Ulster Bank will pay compensation to customers who have faced serious disruption for three weeks over the bank’s IT systems crisis.
Chris Sullivan, head of corporate banking at the bank’s parent company Royal Bank of Scotland, said it was hoped to have all systems back to normal by 16 July.
And he told RTE Radio 1 that the bank would pay compensation for the unprecedented payments collapse.
Ulster Bank chief executive Jim Brown and Mr Sullivan told the Irish Independent yesterday that arrangements were being put in place to not only refund people for losses due to the systems breakdown, but to also pay compensation.

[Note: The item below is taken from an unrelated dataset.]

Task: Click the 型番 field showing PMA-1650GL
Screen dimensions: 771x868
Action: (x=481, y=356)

Mr Brown said each customer affected would be dealt with on a case-by-case basis. Asked if an independent arbitrator would be involved in assessing claims, he said that had still to be decided.
All fees and charges would be refunded by the bank to its customers, and to those of other banks due to the computer crisis.

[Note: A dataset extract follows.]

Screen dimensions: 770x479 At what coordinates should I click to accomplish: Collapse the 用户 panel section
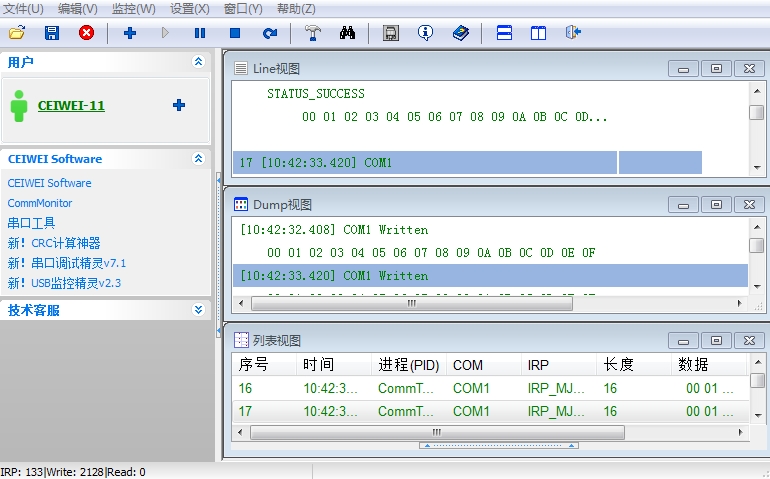point(198,62)
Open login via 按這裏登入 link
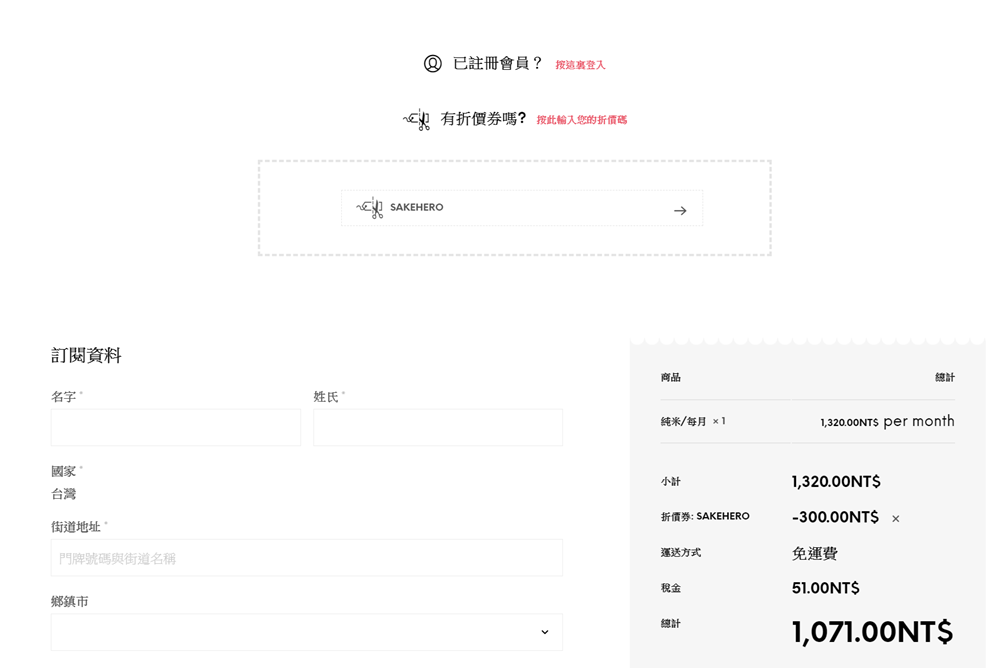 tap(580, 65)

The backlog of unprocessed payments will not be cleared until at least Monday, July 16 - a full month since it first struck on June 19.
Making himself available to the media for only the second time since the breakdown occurred, Mr Brown admitted that the bank, which has been operating here for 176 years, will have to work hard to regain the confidence and trust of its customers.
He denied customers were preparing to switch to other banks in their droves.
And Mr Sullivan, of parent group RBS, "categorically" denied that the IT crash was due to the fact that the much of the systems work has been outsourced from Edinburgh to India, but he conceded that Ulster was put at the end of the queue when the problems were being sorted out.